A whole new meaning to Five-Finger discount.

Large tech companies have become a modern Santa of sorts. They know when you are sleeping, they know when you’re awake (based on the sleeping patterns of users your age, gender, area, etc.), and they’ll bring you presents for playing by their rules. Only, the presents aren’t free. You just paid for them with your hand.

This isn’t some philosophical rant on how the services we use online for ‘free’ aren’t truly free, as we pay for them with our personal information (I digress). No, this is a very real statement about how Amazon would like to turn your hand into a method of payment, as reported by The Wall Street Journal.

The idea is you no longer have to fumble with your things at the checkout counter while you look for your credit card or phone to pay the patient-yet-quietly-condescending cashier. A simple scan of your hand will take your hard-earned money and deposit it into the establishment.

On the surface, we agree, that sounds like a fantastic idea. I can forget my wallet and my phone in the car and still buy this candy bar? Well blimey, sign me up!

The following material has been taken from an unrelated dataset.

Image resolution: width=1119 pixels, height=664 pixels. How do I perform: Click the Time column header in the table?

But let’s ease off the accelerator a little and see where this is actually going. For starters, this is just another development in the recent trend of large tech. corporations diving into the financial services sector. Apple and Google both have their own payment systems, Apple Pay and Google Pay. The latter, in addition, wants to start offering its users access to chequing account services.

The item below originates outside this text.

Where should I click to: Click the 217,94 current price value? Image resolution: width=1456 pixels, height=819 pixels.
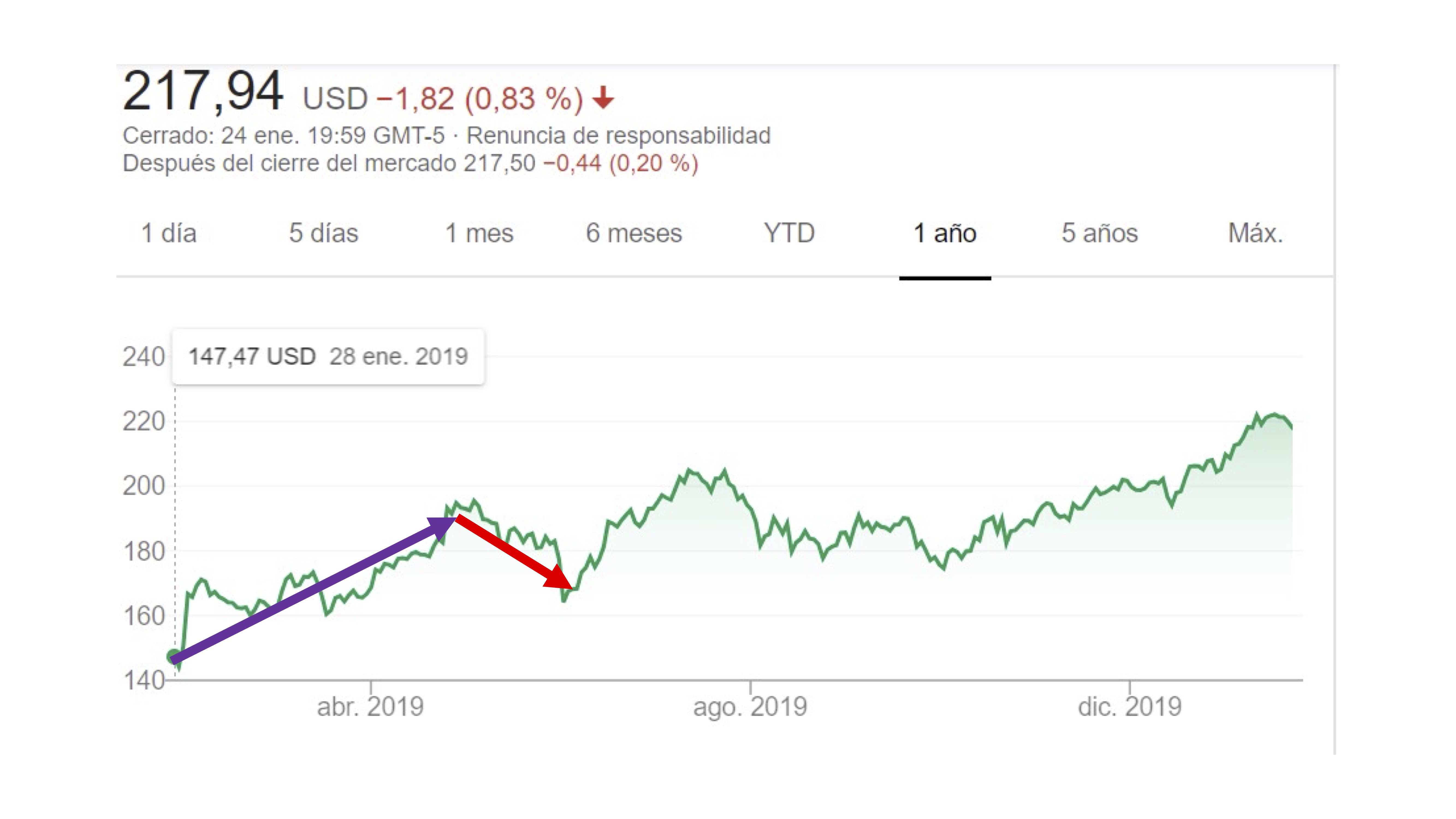click(202, 91)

Let’s not forget Facebook, who tried to create their own crypto-currency, Libra. While the first iterations of Libra have been an utter failure, we will give them bonus points for at least coming up with a name that wasn’t bland like Facebook Pay or FaceBucks. Actually, that last one kind of has a ring to it. And what a perfect segway back to paying with your body (no pun intended).

Amazon is currently developing the technology alongside VISA, and are in talks with various credit card companies, including MasterCard, J.P Morgan Chase, Wells Fargo, and Synchrony Financial. The technology, which is currently filed for a patent as a “non-contact biometric identification system,” would create a scan of your hand, and verify your purchase at brick and mortar shops.

The technology would not be exclusive to Amazon-owned stores. Ironically, Amazon’s brick and mortar locations (excluding their Whole Foods subsidiary) all feature no cashiers at all. In fact, there are no payment terminals. Patrons simply walk in, grab what they need, and walk out. The store tracks what items were picked up and charges the person’s Amazon account. Patrons tap their phone when entering to register their account.

Shoppers enter an Amazon Go shop in Seatle, WA. (Photo by Stephen Brashear/Getty Images)

And just like how they track users in their own store, users of Amazon’s hand-scan payment system would unequivocally be tracked. Every single purchase made, whether online or in-store, would be used to create a profile that is in turn used to hyper-target advertisements and product recommendations.

While many argue that the resulting ads are more relevant and effective, others argue that the invasion of privacy is extremely dangerous and exacerbates a growing mass-consumerism modern world.

Which side of the fence do you stand on? Are you all in on the man knowing everything about you or are you wearing gloves everywhere you go now?